08 Juni 2009 Rinaldi Firmansyah, Dirut PT Telekomunikasi Indonesia (Telkom) Tbk

Menjadikan Telkom Perusahaan Kelas Dunia

Investor Daily – Meski tampil sebagai perusahaan telekomunikasi “pelat merah” di era persaingan bebas ini PT Telekomunikasi Indonesia (Telkom) Tbk juga dipaksa untuk bersaing dengan operator atau perusahaan telekomunikasi swasta yang mulai tumbuh di Indonesia.

Selain itu, dengan semakin berkembangnya kebutuhan masyarakat dalam industri ini, juga menuntut Telkom lebih inovatif dalam mengembangkan layanannya.
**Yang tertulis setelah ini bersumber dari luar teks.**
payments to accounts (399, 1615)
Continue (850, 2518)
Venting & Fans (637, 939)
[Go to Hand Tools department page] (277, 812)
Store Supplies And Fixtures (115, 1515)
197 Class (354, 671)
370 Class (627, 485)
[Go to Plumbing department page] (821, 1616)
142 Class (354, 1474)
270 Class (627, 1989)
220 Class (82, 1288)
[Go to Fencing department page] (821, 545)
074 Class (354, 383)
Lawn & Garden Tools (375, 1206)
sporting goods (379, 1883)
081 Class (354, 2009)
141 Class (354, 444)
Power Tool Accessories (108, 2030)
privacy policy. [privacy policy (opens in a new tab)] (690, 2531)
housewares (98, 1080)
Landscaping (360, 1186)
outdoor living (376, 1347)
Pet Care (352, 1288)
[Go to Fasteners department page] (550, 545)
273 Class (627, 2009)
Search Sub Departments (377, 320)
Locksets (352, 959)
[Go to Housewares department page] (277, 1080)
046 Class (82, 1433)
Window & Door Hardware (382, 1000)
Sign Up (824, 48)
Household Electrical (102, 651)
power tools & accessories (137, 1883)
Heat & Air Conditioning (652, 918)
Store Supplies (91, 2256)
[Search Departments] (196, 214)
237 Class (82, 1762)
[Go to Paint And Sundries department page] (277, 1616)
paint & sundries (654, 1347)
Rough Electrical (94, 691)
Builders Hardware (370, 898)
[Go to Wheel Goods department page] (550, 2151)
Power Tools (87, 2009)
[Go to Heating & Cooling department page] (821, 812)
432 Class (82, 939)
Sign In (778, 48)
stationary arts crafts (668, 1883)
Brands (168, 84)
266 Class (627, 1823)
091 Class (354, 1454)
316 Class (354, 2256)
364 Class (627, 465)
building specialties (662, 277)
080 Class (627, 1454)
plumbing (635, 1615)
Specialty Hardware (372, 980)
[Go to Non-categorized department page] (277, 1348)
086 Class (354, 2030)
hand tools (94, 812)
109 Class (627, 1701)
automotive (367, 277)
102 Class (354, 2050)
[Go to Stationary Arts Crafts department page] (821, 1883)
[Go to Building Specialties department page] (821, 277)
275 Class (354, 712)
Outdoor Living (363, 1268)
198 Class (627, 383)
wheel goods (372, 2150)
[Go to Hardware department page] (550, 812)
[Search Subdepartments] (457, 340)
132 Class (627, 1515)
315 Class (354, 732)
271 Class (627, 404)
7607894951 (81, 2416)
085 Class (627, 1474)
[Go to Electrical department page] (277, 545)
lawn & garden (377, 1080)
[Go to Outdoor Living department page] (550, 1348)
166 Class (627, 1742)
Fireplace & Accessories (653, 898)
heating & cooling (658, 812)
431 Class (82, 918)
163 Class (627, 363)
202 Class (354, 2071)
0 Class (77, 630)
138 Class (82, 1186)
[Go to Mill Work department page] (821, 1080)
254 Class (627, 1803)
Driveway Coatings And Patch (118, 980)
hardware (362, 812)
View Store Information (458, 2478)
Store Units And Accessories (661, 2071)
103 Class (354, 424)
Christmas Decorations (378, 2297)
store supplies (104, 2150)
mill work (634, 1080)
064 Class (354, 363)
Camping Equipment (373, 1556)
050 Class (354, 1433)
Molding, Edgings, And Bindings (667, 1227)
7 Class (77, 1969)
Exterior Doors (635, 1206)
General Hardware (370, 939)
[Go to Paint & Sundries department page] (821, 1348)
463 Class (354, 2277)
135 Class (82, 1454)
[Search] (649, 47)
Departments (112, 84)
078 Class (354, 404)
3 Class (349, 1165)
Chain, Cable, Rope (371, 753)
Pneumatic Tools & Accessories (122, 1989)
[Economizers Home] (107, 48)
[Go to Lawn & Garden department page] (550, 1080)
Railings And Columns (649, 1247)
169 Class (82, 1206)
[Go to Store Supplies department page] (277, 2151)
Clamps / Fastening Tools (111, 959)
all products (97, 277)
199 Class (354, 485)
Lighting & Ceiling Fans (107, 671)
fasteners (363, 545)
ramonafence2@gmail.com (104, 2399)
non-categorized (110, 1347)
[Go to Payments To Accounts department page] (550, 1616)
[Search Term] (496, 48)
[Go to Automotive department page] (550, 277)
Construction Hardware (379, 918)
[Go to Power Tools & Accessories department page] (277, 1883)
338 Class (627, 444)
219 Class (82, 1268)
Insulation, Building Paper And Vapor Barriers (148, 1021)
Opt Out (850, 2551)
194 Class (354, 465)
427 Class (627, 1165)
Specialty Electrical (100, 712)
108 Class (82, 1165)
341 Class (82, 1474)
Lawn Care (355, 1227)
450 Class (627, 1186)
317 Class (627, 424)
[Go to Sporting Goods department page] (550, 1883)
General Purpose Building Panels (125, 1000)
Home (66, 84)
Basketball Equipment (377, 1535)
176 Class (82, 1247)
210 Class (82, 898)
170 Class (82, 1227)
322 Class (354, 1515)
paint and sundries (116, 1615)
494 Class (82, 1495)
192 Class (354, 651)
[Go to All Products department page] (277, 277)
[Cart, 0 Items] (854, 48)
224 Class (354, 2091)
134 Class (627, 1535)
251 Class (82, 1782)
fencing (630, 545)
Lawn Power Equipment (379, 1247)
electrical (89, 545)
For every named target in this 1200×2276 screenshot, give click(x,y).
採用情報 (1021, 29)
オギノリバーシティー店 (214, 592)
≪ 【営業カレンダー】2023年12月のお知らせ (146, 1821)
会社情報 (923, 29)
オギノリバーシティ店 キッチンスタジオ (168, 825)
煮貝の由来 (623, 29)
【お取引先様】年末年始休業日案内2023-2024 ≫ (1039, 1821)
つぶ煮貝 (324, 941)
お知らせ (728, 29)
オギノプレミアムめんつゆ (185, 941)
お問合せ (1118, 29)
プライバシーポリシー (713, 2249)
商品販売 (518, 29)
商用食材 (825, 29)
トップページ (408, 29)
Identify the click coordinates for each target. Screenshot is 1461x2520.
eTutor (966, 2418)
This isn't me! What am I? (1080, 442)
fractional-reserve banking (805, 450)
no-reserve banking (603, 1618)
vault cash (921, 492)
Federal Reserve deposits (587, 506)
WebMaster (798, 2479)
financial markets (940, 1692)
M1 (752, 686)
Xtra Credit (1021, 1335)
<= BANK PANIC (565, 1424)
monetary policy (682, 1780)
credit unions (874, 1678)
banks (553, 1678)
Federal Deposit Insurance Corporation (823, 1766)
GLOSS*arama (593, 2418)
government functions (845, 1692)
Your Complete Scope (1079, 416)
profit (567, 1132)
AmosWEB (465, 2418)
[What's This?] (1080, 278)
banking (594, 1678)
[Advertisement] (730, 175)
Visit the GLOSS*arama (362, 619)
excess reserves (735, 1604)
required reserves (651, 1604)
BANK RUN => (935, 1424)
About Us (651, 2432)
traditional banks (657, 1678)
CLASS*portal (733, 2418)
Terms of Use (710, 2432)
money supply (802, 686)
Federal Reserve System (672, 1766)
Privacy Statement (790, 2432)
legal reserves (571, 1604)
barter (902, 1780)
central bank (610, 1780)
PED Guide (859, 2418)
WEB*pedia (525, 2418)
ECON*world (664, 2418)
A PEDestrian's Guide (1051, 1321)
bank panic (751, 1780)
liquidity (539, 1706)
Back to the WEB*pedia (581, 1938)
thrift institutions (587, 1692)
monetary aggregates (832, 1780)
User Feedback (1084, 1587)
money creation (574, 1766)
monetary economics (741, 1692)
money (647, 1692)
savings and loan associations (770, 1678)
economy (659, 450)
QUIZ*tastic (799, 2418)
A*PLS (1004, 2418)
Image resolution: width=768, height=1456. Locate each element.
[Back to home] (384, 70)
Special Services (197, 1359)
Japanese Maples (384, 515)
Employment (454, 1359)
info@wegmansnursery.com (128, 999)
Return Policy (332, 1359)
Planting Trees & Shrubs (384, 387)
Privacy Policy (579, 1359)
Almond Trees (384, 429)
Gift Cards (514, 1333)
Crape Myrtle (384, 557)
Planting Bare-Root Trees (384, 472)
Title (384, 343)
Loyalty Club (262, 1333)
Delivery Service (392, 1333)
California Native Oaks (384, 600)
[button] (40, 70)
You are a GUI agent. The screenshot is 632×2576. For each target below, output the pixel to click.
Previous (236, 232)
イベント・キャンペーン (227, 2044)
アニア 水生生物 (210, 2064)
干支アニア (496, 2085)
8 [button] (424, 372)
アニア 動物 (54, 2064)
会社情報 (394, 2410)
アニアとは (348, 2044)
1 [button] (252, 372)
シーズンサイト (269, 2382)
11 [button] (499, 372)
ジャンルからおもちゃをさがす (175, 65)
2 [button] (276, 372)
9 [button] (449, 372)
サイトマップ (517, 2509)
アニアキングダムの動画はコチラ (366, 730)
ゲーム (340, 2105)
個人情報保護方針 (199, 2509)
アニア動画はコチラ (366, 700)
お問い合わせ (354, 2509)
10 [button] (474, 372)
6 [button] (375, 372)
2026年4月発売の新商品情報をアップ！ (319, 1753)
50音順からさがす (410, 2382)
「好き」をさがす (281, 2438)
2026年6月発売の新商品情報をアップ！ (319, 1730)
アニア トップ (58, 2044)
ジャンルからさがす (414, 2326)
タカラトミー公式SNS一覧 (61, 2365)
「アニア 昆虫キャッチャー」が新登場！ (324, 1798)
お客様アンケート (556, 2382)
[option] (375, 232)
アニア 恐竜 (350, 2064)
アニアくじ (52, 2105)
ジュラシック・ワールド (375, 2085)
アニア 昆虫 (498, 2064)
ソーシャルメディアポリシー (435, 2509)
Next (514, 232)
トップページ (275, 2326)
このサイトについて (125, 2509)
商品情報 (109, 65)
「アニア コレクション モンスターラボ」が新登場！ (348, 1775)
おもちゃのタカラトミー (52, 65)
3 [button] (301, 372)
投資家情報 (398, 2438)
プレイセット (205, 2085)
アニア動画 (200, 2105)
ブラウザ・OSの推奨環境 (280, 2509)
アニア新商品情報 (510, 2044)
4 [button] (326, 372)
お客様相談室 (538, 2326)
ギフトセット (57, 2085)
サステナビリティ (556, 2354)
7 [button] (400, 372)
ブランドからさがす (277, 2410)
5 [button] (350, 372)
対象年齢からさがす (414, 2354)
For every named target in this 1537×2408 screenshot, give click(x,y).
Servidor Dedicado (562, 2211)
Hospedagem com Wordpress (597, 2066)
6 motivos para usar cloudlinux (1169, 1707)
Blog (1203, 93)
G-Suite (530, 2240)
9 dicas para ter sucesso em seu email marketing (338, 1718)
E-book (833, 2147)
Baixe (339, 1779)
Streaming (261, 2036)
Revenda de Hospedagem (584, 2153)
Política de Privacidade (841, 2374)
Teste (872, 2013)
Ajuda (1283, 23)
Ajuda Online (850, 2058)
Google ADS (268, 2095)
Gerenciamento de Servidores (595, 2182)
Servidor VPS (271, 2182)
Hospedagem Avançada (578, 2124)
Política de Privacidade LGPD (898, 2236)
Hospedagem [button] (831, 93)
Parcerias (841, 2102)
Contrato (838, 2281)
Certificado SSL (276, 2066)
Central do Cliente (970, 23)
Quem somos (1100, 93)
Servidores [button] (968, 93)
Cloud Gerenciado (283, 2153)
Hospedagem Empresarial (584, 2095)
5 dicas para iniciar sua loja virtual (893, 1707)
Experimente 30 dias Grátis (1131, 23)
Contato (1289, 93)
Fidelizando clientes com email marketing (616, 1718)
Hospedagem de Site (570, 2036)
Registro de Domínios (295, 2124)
Jika tidak, bukan tidak mungkin, badan usaha milik negara (BUMN) yang telah lama menjadi incumbent di indutri telekomunikasi itu akan kehilangan pelanggannya.

Untuk mengetahui bagaimana langkah-langkah strategis yang dikembangkan Telkom untuk mengantisipasi persaingan dengan operator-operator swasta tersebut, Investor Daily berkesempatan berbincang-bincang dengan Direktur Utama PT Telkom Tbk Rinaldi Firmansyah saat dirinya berkunjung ke ruang redaksi koran ini, beberapa waktu lalu. Berikut petikannya:

Bagaimana Anda melihat persaingan industri telekomunikasi di Indonesia saat ini?
Seperti industri-industri lainnya, industri information and communciation technology (ICT) atau telekomunikasi juga mengalami periode masuknya perusahaan baru yang ikut bermain di bisnis ini, terutama sejak dibukanya keran untuk para pemain baru pada sekitar tiga tahun lalu.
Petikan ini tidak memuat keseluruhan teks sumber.